The nautilus that lives in our oceans today arguably looks the most like extinct ammonites, but curiously it isn’t their closest relative. Ammonites are actually more closely related to the subclass Coleoidea, which includes octopus, squid, and cuttlefish.
Since the largest ammonite fossil was found more than a century ago, we’ve not uncovered many large ammonites that could compete for size. Research into why that might be decided to review discoveries to see what they could establish about the distribution of these ocean giants.
What they discovered is that if you’re hoping to hunt down some of the largest ammonite fossils on Earth, it turns out you can have luck on both sides of the Atlantic.
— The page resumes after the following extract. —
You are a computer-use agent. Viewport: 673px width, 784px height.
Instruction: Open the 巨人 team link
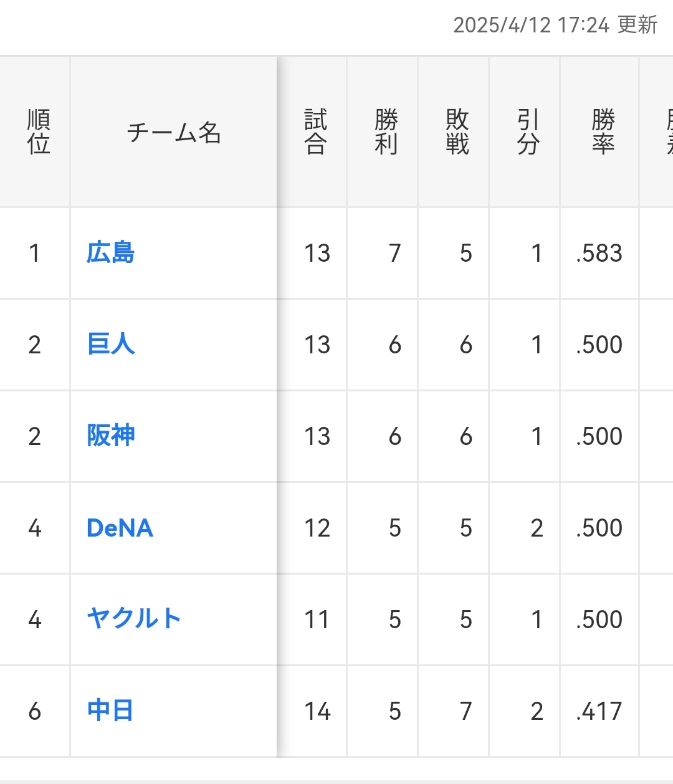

Both England and Mexico have been found to have unusually high concentrations of adult shells, which look very different to the ammonites when they’re babies, which could indicate that these were mating or hatching sites.
Like living squid and cuttlefish, it may be that the ammonites migrated to these places to complete their life cycle before dying shortly after, leaving their tractor-wheels-for-corpses strewn across the seabed.
Marine predators could explain why some species got so big, as when you’re a slow-moving ammonite you have few defenses against giant mosasaurs. It’s possible big size made it harder for these predatory reptiles to fit the ammonites in their mouths, meaning the largest ammonites were more likely to survive long enough to pass on their genes.
Even the largest ammonites, however, had a limit, as they reached a peak and began getting smaller even at a time when mosasaurs were continuing to get larger. They eventually shuffled out of existence as part of the mass extinction event that occurred after an asteroid collided with Earth at the end of the Cretaceous, but there are plenty of opportunities to learn about these amazing animals as we uncover the academic easter eggs that are their fossils.